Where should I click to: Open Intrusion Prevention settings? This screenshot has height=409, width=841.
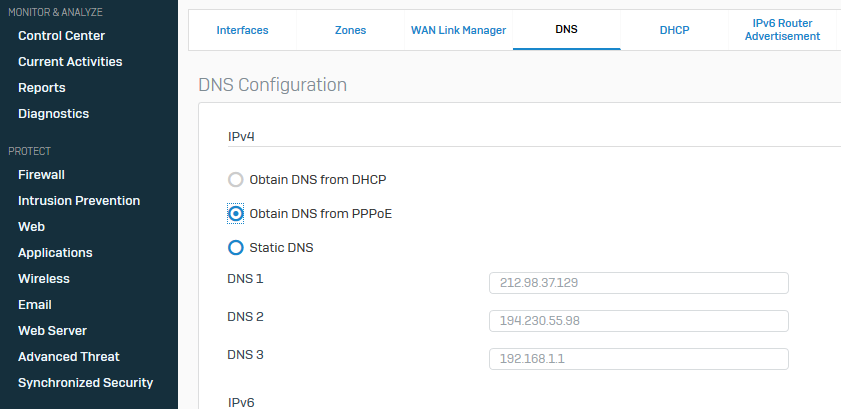tap(79, 201)
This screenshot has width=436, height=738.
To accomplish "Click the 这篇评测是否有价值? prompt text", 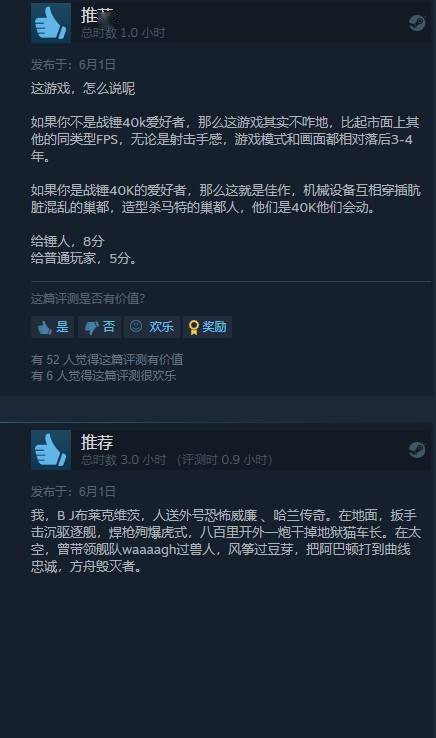I will coord(88,298).
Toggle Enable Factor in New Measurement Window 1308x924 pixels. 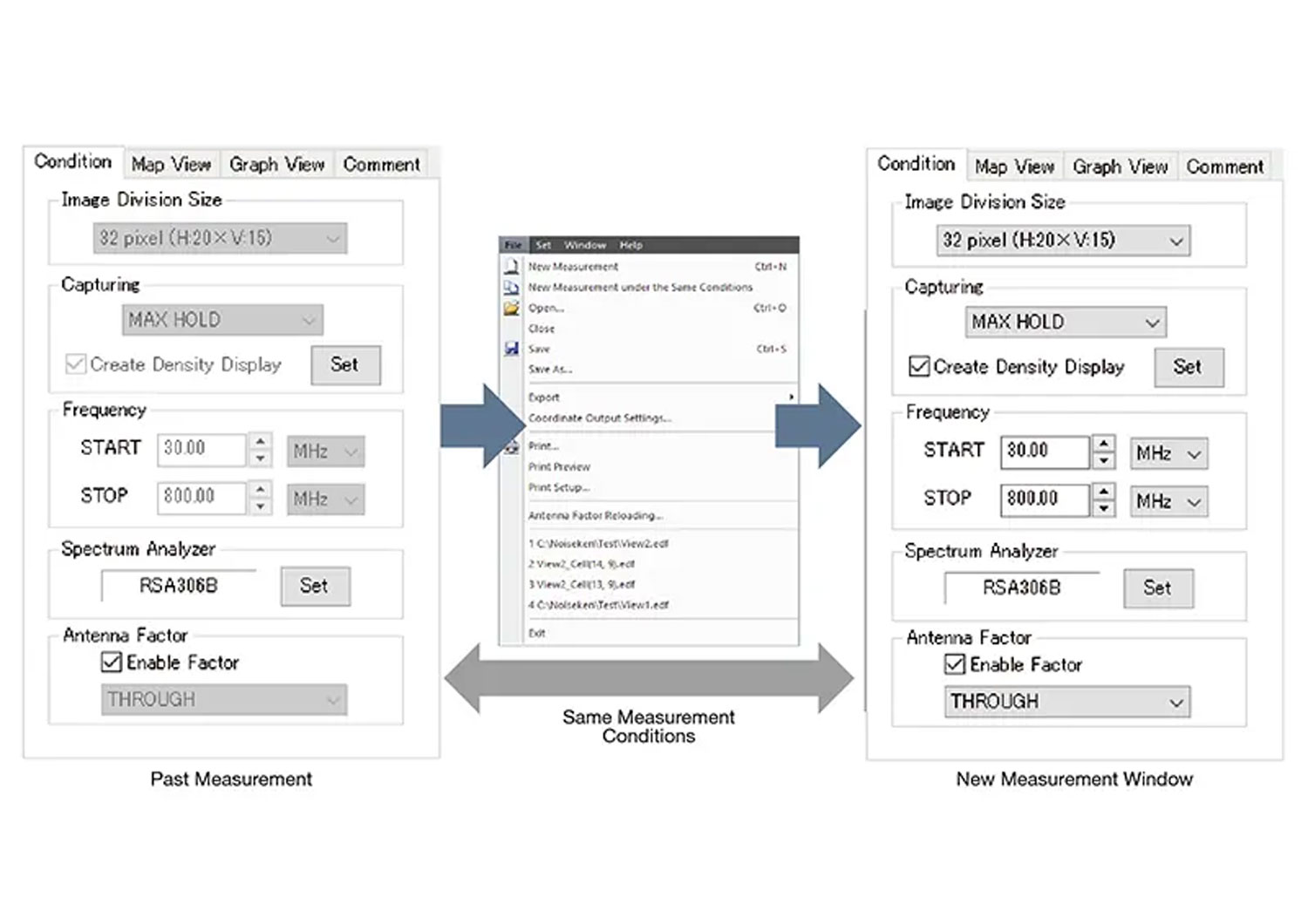(955, 665)

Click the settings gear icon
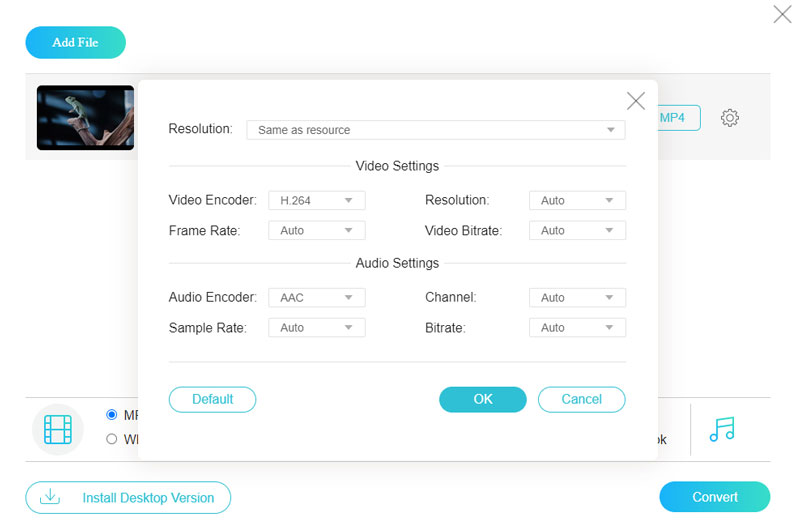pyautogui.click(x=730, y=118)
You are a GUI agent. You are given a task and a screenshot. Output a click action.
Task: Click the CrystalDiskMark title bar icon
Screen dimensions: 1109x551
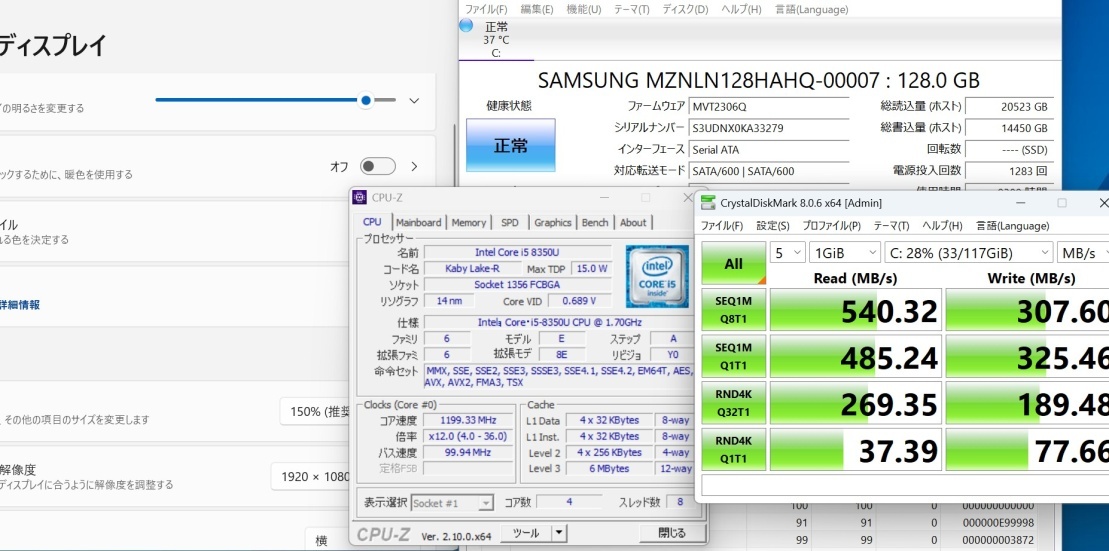pyautogui.click(x=707, y=203)
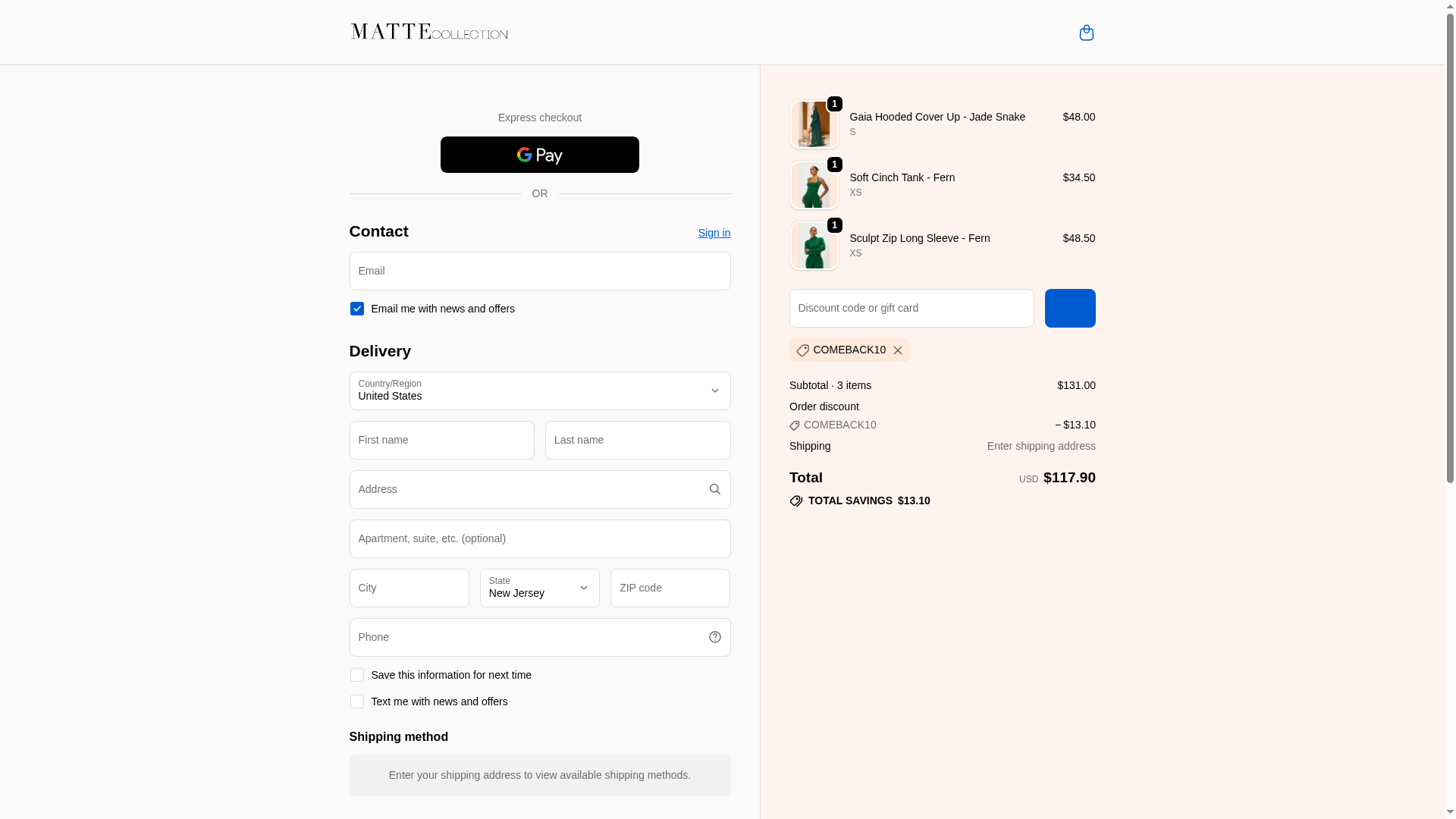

▶ What you should do: Find every line in the entries above that contains the string "settings", matching case exactly, and copy each of those lines.

▶ Answer to the exercise:
Where should I click to: Open Intrusion Prevention settings? This screenshot has height=409, width=841.
Click the settings gear icon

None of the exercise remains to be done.